The main differences between the two syndromes are the genes that are involved, the part of the tubule that is affected, and the age at which symptoms begin.
Symptoms of Bartter syndrome may appear before birth or during infancy or early childhood. Symptoms of Gitelman syndrome may appear from late childhood to adulthood. Children with these syndromes have symptoms that are similar to those of people who take drugs called diuretics, which increase urine output and can cause chemical imbalances in the blood. However, unlike with taking a drug, in Bartter syndrome or Gitelman syndrome, symptoms cannot be ended by stopping a drug.
Fetuses with Bartter syndrome may grow poorly while in the womb. Some children are born prematurely and may be intellectually disabled. Children with Bartter syndrome and sometimes those with Gitelman syndrome may have poor growth and developmental delays. The loss of magnesium, calcium, or potassium can lead to muscle weakness, cramping, spasms, or fatigue, particularly in people with Gitelman syndrome. Children may have excessive thirst, may produce large amounts of urine, and may have nausea and vomiting. The loss of sodium and chloride leads to chronic mild dehydration. Abnormally low blood pressure (hypotension) may occur. In addition, people with Bartter syndrome may develop kidney stones or a build up of calcium in the kidneys (called nephrocalcinosis) because they have large amounts of calcium in their urine. However, people with Gitelman syndrome do not develop these problems.

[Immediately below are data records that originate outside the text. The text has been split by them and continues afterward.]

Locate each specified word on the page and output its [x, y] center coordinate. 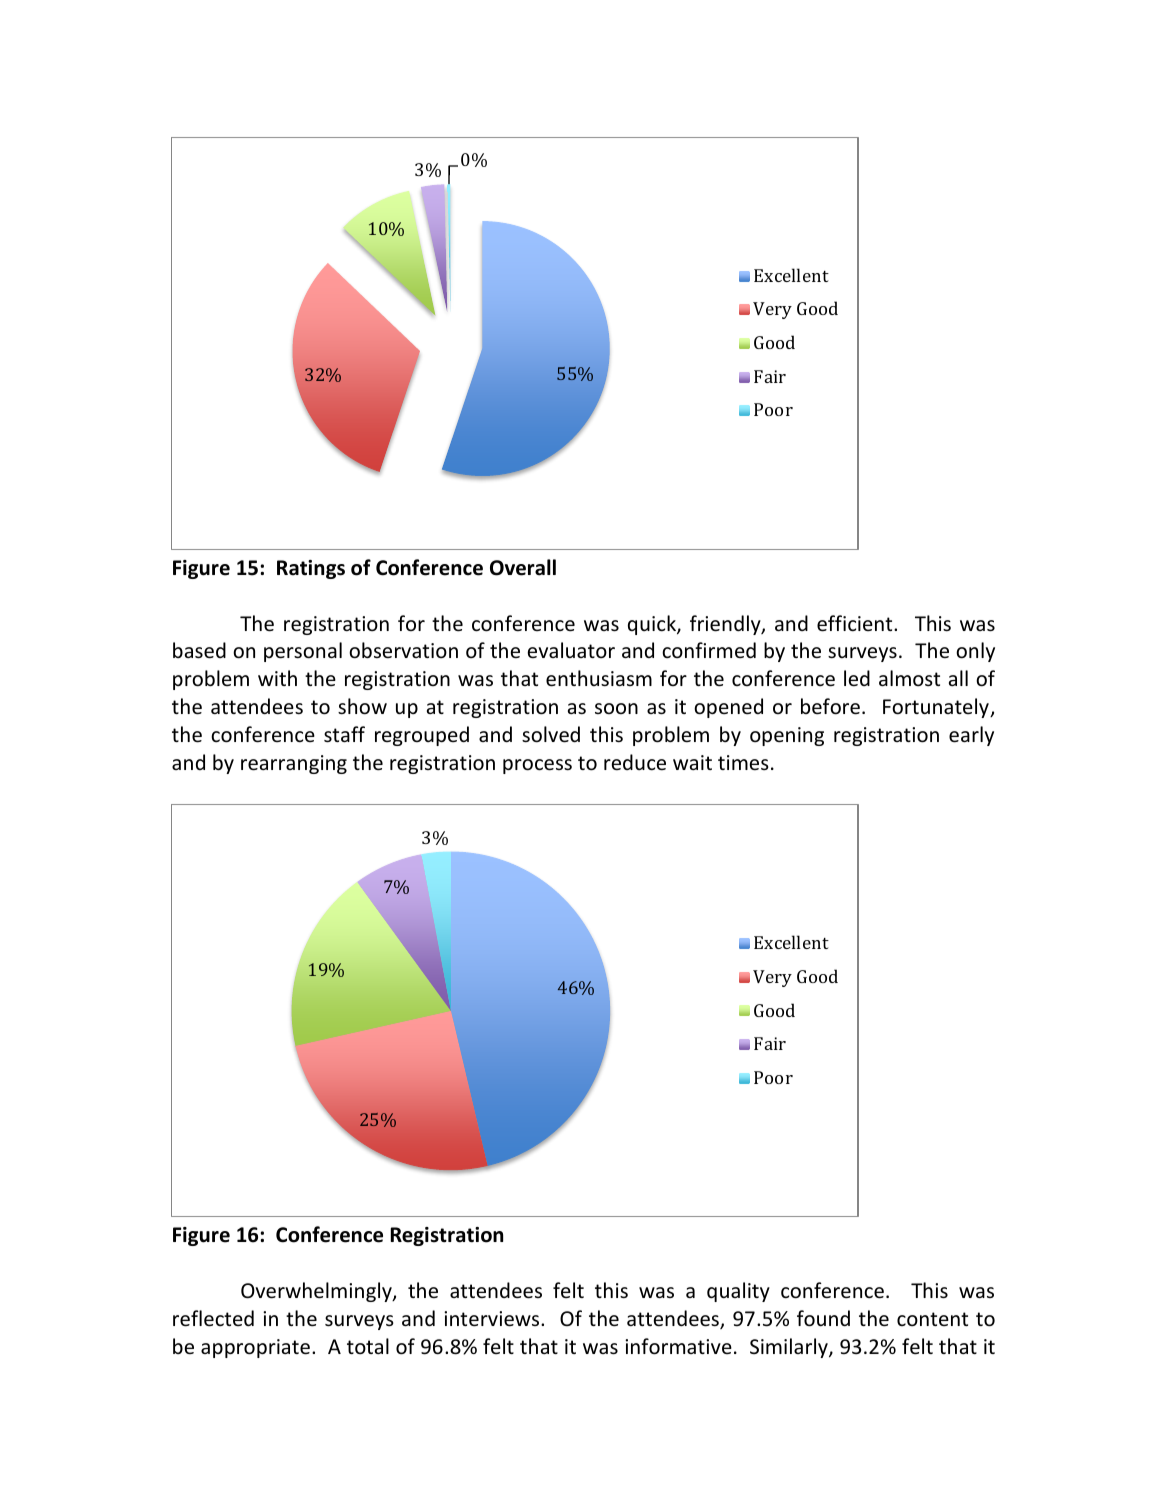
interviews [493, 1319]
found [823, 1318]
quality [738, 1292]
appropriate [255, 1348]
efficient [856, 623]
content [932, 1319]
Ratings [311, 569]
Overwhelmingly [317, 1292]
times [743, 763]
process [537, 766]
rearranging [294, 764]
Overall [523, 567]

Doctors suspect Bartter syndrome or Gitelman syndrome in children who have characteristic symptoms or who have abnormal levels of electrolytes in their blood and urine that are found when laboratory tests are done for other reasons. The diagnosis is confirmed by finding high levels of renin and aldosterone in the blood and high levels of sodium, chloride, and potassium in the urine. Genetic testing is available but usually is not done.

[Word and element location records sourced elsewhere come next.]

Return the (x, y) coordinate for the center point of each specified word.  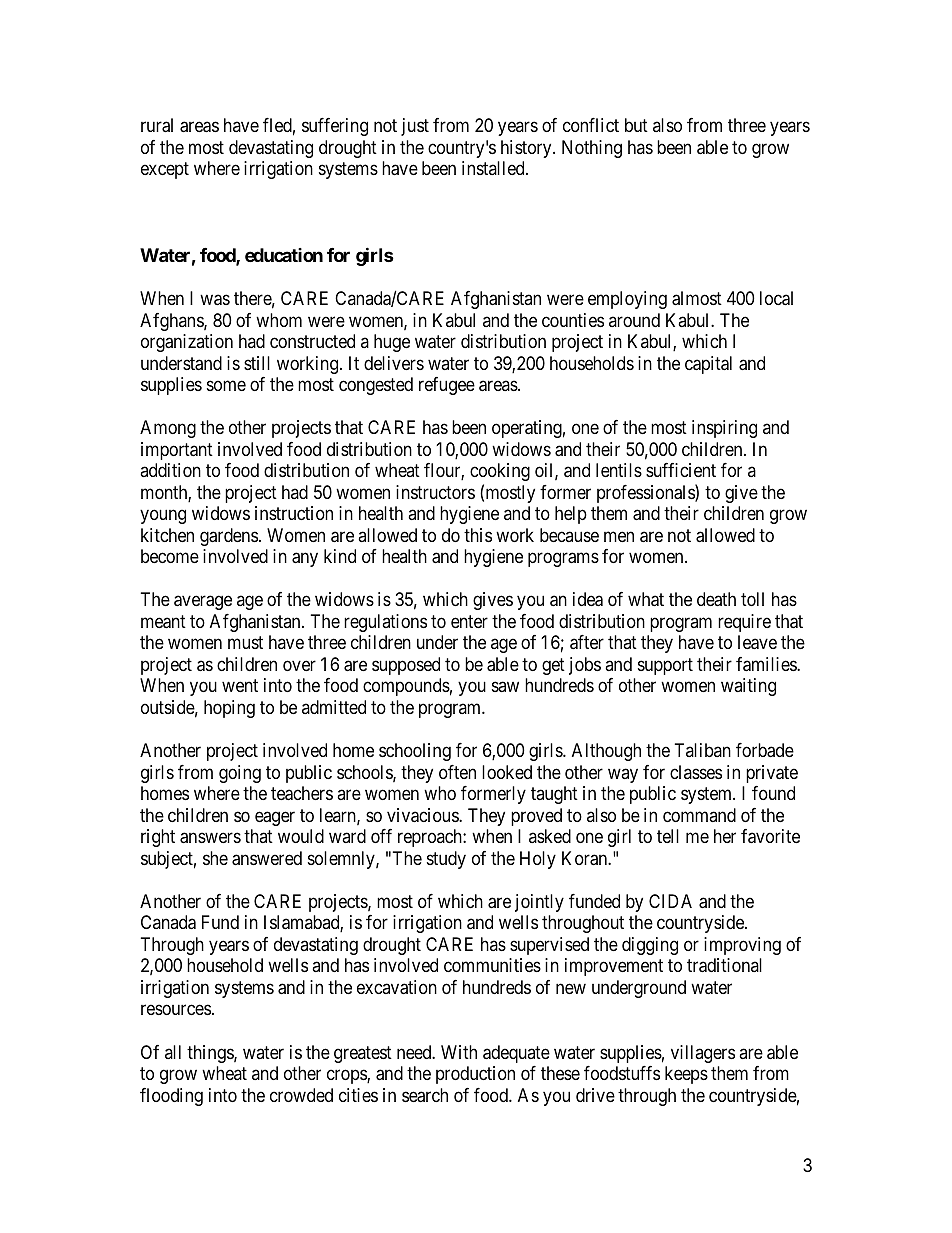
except (165, 171)
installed (494, 168)
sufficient (681, 470)
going (240, 774)
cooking (500, 472)
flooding (171, 1097)
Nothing (592, 149)
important (177, 451)
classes (696, 772)
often (457, 772)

Because the defective functions of the tubule cells in the kidneys cannot be corrected, treatment is lifelong and is aimed at correcting the hormonal, fluid, and electrolyte abnormalities. People take supplements containing the substances that are lost in the urine, such as potassium and magnesium, and also increase their fluid intake.
Certain drugs can be helpful. People with Bartter syndrome are given nonsteroidal anti-inflammatory drugs (NSAIDs), such as indomethacin, and a drug that reduces excretion of potassium into the urine, such as spironolactone (which also blocks the action of aldosterone) or amiloride. Spironolactone or amiloride is also given to people with Gitelman syndrome. NSAIDs are not helpful in Gitelman syndrome. For both syndromes, doctors may give angiotensin-converting enzyme (ACE) inhibitors, which block the increased production of aldosterone. Doctors may give growth hormone to children who are very short.